__Try it__
Filter the listing so that only lines with the word "computer" remain.
+++ Exercise inputs
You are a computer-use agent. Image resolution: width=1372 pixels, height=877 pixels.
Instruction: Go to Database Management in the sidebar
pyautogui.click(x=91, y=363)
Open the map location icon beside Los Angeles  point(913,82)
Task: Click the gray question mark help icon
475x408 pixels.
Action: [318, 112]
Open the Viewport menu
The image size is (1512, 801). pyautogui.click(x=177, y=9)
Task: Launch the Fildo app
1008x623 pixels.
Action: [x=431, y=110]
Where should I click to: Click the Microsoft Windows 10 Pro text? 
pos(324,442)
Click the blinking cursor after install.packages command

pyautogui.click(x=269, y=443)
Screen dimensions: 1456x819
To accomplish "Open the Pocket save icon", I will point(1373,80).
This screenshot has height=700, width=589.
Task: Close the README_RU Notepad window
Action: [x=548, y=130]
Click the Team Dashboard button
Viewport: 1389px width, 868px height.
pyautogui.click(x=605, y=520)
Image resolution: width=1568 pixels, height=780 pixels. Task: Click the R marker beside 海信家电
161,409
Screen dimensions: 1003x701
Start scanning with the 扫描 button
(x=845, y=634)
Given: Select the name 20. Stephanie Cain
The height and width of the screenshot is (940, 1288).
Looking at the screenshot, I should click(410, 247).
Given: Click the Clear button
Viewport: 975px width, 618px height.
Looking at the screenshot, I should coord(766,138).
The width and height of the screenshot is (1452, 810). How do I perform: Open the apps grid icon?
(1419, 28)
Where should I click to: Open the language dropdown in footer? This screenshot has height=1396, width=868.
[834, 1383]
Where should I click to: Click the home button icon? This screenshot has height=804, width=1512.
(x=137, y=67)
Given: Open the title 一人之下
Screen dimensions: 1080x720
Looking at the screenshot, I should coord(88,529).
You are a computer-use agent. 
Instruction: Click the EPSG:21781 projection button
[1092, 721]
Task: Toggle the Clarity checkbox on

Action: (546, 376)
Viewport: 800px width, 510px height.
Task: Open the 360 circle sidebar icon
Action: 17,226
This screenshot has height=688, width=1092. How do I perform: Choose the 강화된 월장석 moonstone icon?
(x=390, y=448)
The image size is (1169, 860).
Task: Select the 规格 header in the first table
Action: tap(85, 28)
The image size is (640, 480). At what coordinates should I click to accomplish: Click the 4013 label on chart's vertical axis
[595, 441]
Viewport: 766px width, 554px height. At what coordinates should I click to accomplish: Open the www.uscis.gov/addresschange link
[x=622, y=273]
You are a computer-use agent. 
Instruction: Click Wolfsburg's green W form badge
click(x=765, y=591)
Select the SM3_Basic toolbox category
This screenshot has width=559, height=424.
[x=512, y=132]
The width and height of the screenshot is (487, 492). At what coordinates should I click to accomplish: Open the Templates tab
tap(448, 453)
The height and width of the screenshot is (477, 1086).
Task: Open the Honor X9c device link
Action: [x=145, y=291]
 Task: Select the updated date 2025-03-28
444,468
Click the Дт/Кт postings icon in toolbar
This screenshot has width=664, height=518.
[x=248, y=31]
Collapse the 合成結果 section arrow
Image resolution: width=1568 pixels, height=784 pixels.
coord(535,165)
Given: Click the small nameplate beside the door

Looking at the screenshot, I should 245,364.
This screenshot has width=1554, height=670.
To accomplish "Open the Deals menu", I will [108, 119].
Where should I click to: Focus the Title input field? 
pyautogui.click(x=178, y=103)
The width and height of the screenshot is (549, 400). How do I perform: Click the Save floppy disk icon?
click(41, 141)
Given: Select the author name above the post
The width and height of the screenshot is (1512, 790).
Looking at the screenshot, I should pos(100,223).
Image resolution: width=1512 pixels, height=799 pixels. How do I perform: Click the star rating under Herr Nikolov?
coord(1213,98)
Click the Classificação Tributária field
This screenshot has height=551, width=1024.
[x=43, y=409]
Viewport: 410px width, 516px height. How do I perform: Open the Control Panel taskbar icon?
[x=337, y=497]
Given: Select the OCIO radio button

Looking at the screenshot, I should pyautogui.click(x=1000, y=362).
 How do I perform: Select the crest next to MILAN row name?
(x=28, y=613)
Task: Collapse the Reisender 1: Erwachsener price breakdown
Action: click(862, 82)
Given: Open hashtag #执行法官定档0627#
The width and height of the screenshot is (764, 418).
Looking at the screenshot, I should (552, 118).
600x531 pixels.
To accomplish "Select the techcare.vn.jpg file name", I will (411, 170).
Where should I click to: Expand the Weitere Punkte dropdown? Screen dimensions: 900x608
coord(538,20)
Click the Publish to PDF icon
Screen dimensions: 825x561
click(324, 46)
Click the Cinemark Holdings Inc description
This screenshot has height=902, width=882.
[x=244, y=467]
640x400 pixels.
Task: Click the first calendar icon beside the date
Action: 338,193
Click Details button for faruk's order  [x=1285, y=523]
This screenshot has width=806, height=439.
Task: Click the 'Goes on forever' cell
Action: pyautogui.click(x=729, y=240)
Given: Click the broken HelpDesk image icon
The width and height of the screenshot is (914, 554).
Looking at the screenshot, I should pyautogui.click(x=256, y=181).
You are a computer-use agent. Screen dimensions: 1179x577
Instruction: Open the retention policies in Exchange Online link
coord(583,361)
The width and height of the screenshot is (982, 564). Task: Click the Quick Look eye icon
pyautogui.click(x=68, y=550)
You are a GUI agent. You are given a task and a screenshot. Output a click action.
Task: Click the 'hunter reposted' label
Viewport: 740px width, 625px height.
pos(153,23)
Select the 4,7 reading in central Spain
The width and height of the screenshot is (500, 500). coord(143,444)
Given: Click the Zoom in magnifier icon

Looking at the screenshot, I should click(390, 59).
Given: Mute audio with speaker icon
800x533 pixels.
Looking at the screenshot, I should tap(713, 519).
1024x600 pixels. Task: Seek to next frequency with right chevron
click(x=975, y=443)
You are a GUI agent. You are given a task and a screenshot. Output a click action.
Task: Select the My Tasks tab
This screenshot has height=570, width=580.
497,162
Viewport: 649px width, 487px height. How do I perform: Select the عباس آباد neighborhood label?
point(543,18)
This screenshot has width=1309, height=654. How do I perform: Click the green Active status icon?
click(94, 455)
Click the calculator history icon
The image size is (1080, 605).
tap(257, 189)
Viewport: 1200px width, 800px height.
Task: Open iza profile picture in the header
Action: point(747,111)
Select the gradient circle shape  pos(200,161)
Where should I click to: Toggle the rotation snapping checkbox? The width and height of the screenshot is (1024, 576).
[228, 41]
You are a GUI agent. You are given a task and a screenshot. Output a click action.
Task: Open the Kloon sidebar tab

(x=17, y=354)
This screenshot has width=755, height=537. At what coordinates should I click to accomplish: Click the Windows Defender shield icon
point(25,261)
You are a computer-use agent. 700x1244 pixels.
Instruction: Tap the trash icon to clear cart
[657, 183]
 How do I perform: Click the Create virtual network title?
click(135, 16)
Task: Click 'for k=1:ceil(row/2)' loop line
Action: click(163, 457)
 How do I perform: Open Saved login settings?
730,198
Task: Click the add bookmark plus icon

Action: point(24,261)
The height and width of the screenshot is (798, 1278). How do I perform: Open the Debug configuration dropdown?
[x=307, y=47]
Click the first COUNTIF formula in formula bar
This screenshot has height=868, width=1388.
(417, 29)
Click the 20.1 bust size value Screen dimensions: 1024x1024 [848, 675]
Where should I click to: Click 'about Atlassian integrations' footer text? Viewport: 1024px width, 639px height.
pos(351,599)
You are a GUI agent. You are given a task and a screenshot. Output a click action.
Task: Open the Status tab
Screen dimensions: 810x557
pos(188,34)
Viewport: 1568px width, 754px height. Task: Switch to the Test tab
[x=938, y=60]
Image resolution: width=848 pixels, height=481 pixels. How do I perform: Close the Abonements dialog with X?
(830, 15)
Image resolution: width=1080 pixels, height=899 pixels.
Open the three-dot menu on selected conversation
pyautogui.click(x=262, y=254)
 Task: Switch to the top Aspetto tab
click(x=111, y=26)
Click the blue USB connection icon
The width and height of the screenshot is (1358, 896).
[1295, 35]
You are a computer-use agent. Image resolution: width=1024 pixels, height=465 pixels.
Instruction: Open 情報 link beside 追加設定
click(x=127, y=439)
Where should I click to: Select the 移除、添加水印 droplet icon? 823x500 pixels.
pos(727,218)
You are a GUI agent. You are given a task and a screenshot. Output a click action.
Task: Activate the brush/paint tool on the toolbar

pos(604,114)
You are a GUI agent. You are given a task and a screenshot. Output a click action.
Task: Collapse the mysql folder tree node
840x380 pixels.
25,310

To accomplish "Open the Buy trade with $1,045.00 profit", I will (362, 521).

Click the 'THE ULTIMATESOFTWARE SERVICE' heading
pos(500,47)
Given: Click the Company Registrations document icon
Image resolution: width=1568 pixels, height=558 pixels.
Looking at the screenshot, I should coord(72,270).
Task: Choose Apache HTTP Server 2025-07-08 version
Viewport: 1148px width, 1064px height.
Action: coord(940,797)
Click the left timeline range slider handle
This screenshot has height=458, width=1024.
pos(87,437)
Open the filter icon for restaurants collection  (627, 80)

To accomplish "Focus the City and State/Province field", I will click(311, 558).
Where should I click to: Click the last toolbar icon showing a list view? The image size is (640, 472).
++++++
__Finished exercise__
You are a computer-use agent. Image resolution: width=1372 pixels, height=877 pixels.
You are a computer-use agent. 
You are a computer-use agent. 
You are a computer-use agent. Screen dimensions: 1179x577
You are a computer-use agent. 700x1244 pixels.
You are a computer-use agent. Image resolution: width=1024 pixels, height=465 pixels.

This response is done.